Certains signes ne trompent pas : la longue ovation réservée à Juan Diego Flórez dès son entrée sur la scène de la Grange au lac ; la salle debout à la fin du spectacle, qui en redemande encore et encore. Entre les deux, un one man show réglé comme du papier à musique dont l’efficacité, à défaut de la spontanéité, s’impose une nouvelle fois. A 49 ans, le ténor péruvien possède une connaissance précise des possibilités offertes par sa voix. Même s’il confie aimer prendre des risques, même si sa technique demeure superlative, chanter « Nessun dorma » accompagné d’un simple piano, si attentif soit Vincenzo Scalera à son partenaire, ne met pas à sa portée l’intégralité du rôle de Calaf. Pétri d’intentions et abordé pour la première fois sur scène l’an passé à Zurich, Rodolfo de La Bohème, esquissé en fin de programme, semble déjà trop large. Et que dire de Rinuccio dans Gianni Schicchi, dont les écarts de registre sont enjambés avec nervosité, le bras posé sur le piano comme si le chanteur cherchait un appui pour ne pas perdre l’équilibre.
Juan Diego Flórez © lagrangeaulac.com
A lui qui trouve « un grand plaisir à pratiquer le football », le répertoire français s’impose à présent comme le terrain de jeu favori – « Cela correspond à une évolution de ma voix qui, ces derniers temps, me permet de m’approprier ce magnifique répertoire ». Le programme en offre la démonstration à travers quatre airs ciselés comme des joyaux, où le soin porté à l’expression et à la diction compense une certaine monochromie.

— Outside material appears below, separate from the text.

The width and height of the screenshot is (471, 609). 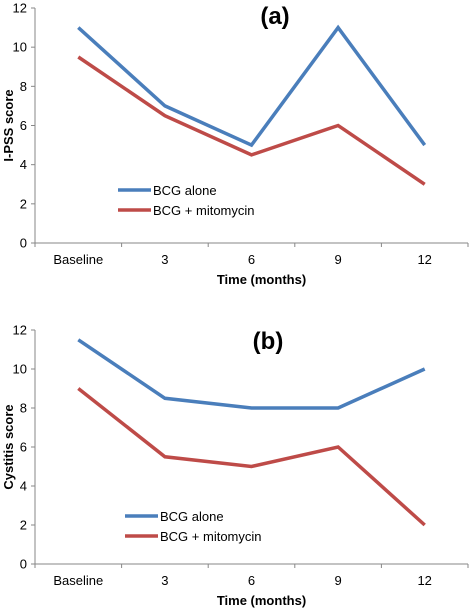 I want to click on panel-title: (a), so click(x=274, y=16).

Si admirables soient ses efforts pour élargir son champ d’action, c’est toujours dans le primo ottocento que le ténor se présente sous son meilleur jour. Moins Rossini désormais que Donizetti : la « furtiva lagrima » exhalée sur le souffle d’un seul trait, la main sur le cœur et, plus encore, la première partie de l’air d’Edgardo dans Lucia di Lammermoor, intense, animée et ponctuée de quelques-uns de ces aigus que Juan Diego Florez aime envoyer comme des uppercuts, après avoir ménagé son effet en retenant une fraction de secondes sa respiration. Est-ce pour augmenter ainsi l’impact de son contre-ut conclusif que sera évitée la fin de la cadence dans la cabalette d’Alfredo au 2e acte de La traviata ? L’effet sur le public est imparable. Il faudrait être de bois pour ne pas en redemander. Les pieds trépignent ; les mains frappent ; les bravos fusent. La salle se lève d’un seul bond. Mission accomplie.

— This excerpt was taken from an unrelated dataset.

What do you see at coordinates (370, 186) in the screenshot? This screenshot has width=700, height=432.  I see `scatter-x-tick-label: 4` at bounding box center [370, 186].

Juan Diego Flórez © lagrangeaulac.com
Guitare à la main, Juan Diego Flórez siffle la troisième mi-temps en un numéro de latin lover irrésistible. Enfin, l’étau se desserre. Le chant, libéré des tensions qu’il s’était lui-même imposées, ose quelques œillades vocales et s’autorise même dans Cucurrucucú paloma une note si longuement tenue que le public amusé l’interrompt par une salve d’applaudissements. Le charme une fois encore triomphe de la critique.